The obvious solution would be for the TAC to continue in Africa and India and be folded up elsewhere, asking bishops of other churches to have the kindness to take in the shipwrecked by recognising some validity of their previous Christian lives or priestly ministry.
At this point, I am forced to recognise the total sterility of any further discussion of the TAC and the implementation of Anglicanorum coetibus – not only on my own blog, but also in Fr Smuts’ postings and the comments on these subjects. It is unhealthy, even addictive in a certain sense, and can lead only to loss of faith, if not in God, at least in the institutional church.

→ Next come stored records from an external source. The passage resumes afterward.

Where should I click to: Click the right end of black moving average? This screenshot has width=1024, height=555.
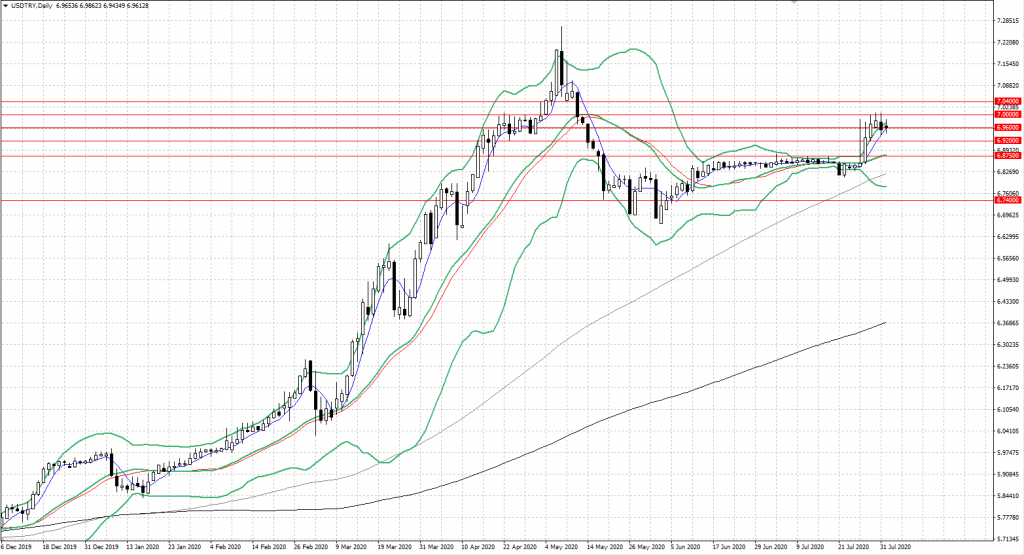(x=886, y=322)
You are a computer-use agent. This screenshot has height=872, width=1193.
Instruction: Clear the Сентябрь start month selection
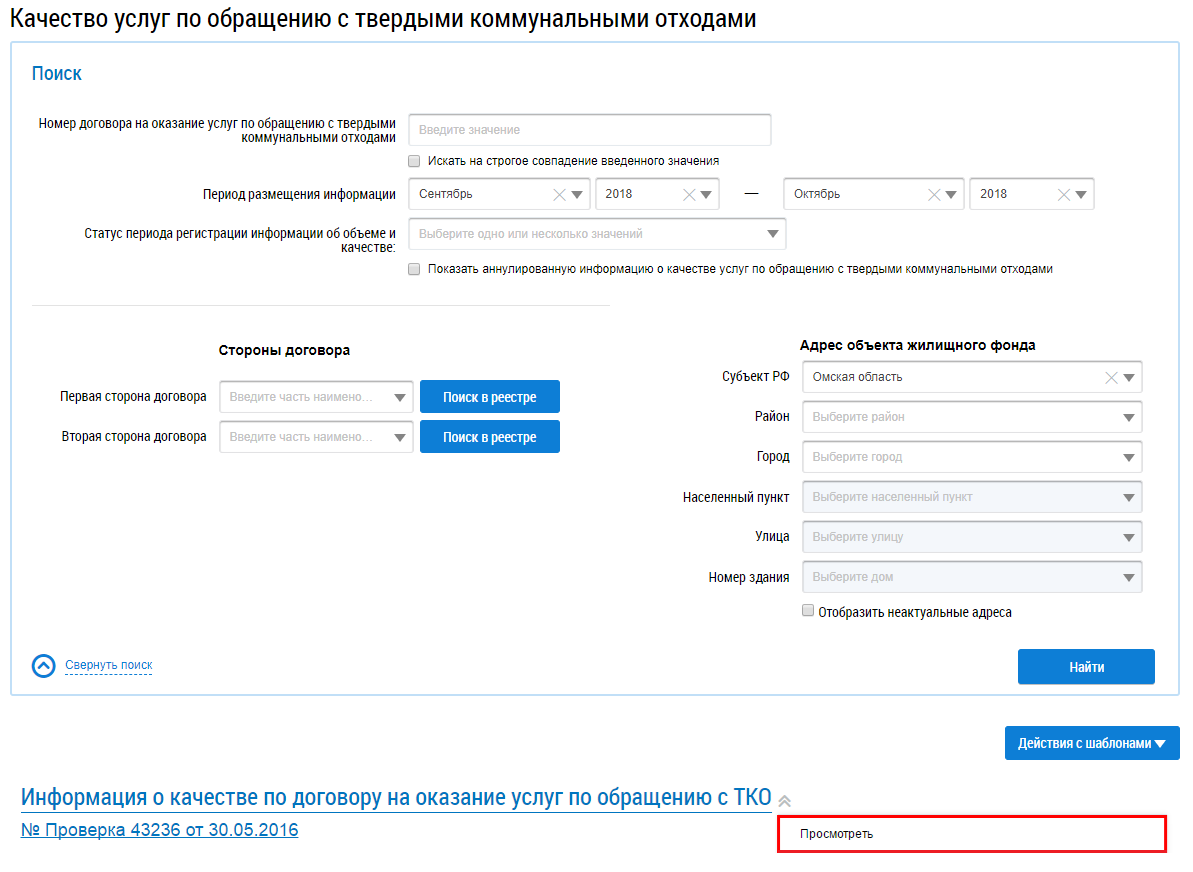pyautogui.click(x=559, y=195)
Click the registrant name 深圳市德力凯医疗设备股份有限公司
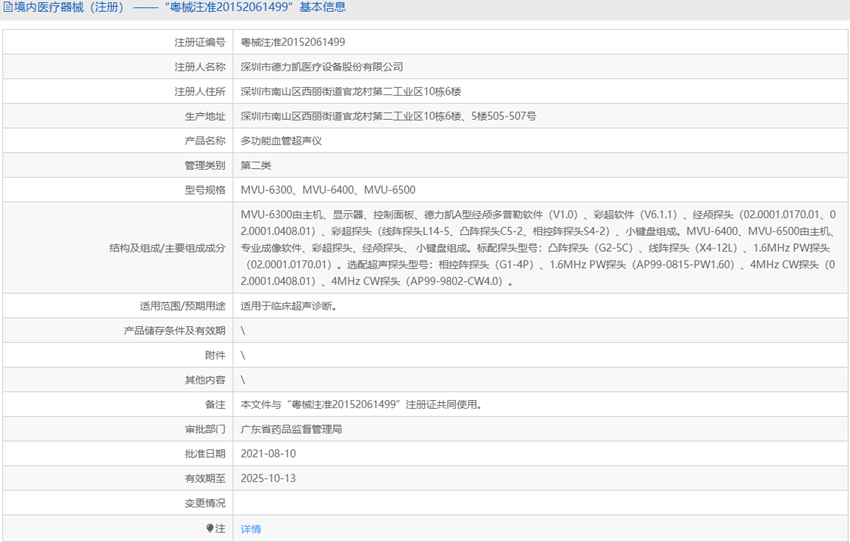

Unlike previous times, I am not making a dramatic announcement of a more or less permanent hiatus, and I see no reason to close down this blog. I might feel inclined to write something tomorrow, but I must apply ascetic means to resist the temptation to perpetuate this poison killing our spiritual life and candid belief in the Absolute. Many questions in my own life remain unanswered, but I will not discuss them with anyone other than my own family. It hurts, and I limp on…
I have questioned my own vocation for a considerable length of time, and am increasingly alienated by the Church every time I am physically confronted with its reality. I have found the same thing in my experience of stays in the guest house of a monastery. Am I under the influence of evil spirits or someone having almost achieved what Jung called individuation? I won’t find the answers on the Internet. My real vocation was the sea, am I can probably do something about it to a very limited extent. The contemplative life at sea is not without precedent – St Brendan!
What conclusion can I offer? Perhaps I can offer a little advice. Don’t look for relief to our spiritual agony on the Internet any more than in our mailboxes. Don’t wait for Godot, because Godot will never come. We have to go to Godot and our destiny is in our own hands. Many of us will never find resolution in this life and death will come all too soon, the loose ends remaining loose. Wherefore unsatisfied soul? and Whither O mocking life? – as I quoted in another context. We are at the same time our own best friends and worst enemies. We are full of the same contradictions as we find in others, and this is why we often over-react by “projection”. I see that with the “trolls” who are as rude and callous on the Internet as they are in their cars blasting their horns and tail-gating.
And when we hit rock-bottom, and all the rubble gets cleared away, we may discover the meaning of Original Sin, the Redemption and the real Christ. That is our faith and hope in the darkness and the desert. Let us pray for each other. That is the least we can do.
There’s also a question on the TAC on the blog Foolishness to the world - although I see no problem myself.
And the (Ordinariate) formation for of the former Canadian Anglican clergy, is to begin in Advent of 2012.